● DIRECTIONS FOR THIS TASK: In the lines between the one holding "Image resolution: width=1581" and the one holding "center [50, 837].", inclusive, change "Smear transparency" to "Brush opacity". Write out only those lines, leaving everything else in them unchanged.

# # # # # # #

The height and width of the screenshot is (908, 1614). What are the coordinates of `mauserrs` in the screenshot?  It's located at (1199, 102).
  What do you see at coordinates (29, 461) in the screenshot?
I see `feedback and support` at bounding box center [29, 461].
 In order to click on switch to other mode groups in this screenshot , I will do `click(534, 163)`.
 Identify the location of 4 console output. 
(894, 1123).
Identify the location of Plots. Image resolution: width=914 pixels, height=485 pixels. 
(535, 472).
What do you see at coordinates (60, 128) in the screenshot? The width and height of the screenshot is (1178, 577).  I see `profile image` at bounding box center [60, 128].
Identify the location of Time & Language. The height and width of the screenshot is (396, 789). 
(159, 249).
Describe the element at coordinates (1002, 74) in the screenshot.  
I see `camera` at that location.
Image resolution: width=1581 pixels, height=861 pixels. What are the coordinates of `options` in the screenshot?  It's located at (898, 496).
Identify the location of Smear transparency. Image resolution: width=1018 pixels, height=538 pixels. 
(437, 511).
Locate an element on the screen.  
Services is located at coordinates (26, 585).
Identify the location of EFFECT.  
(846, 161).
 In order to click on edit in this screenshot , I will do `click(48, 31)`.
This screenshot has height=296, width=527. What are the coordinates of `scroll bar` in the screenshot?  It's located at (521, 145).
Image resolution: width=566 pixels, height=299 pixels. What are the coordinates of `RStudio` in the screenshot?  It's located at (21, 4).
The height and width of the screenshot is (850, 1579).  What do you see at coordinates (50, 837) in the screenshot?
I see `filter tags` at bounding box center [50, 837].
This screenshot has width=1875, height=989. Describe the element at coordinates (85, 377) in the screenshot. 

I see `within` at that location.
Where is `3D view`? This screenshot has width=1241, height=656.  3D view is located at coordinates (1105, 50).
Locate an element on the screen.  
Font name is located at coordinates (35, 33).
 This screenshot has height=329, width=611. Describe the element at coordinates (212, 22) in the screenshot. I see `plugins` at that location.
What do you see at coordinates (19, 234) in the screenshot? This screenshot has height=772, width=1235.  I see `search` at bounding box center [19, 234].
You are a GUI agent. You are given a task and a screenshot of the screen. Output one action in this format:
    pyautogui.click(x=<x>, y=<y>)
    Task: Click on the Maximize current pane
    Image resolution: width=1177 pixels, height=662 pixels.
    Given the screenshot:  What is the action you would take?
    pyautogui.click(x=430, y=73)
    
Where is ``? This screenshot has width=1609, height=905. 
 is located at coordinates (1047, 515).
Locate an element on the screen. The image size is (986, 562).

# # # # # # #

● FULL ANSWER:
Image resolution: width=1581 pixels, height=861 pixels. What are the coordinates of `options` in the screenshot?  It's located at (898, 496).
Identify the location of Brush opacity. Image resolution: width=1018 pixels, height=538 pixels. 
(437, 511).
Locate an element on the screen.  
Services is located at coordinates (26, 585).
Identify the location of EFFECT.  
(846, 161).
 In order to click on edit in this screenshot , I will do `click(48, 31)`.
This screenshot has height=296, width=527. What are the coordinates of `scroll bar` in the screenshot?  It's located at (521, 145).
Image resolution: width=566 pixels, height=299 pixels. What are the coordinates of `RStudio` in the screenshot?  It's located at (21, 4).
The height and width of the screenshot is (850, 1579).  What do you see at coordinates (50, 837) in the screenshot?
I see `filter tags` at bounding box center [50, 837].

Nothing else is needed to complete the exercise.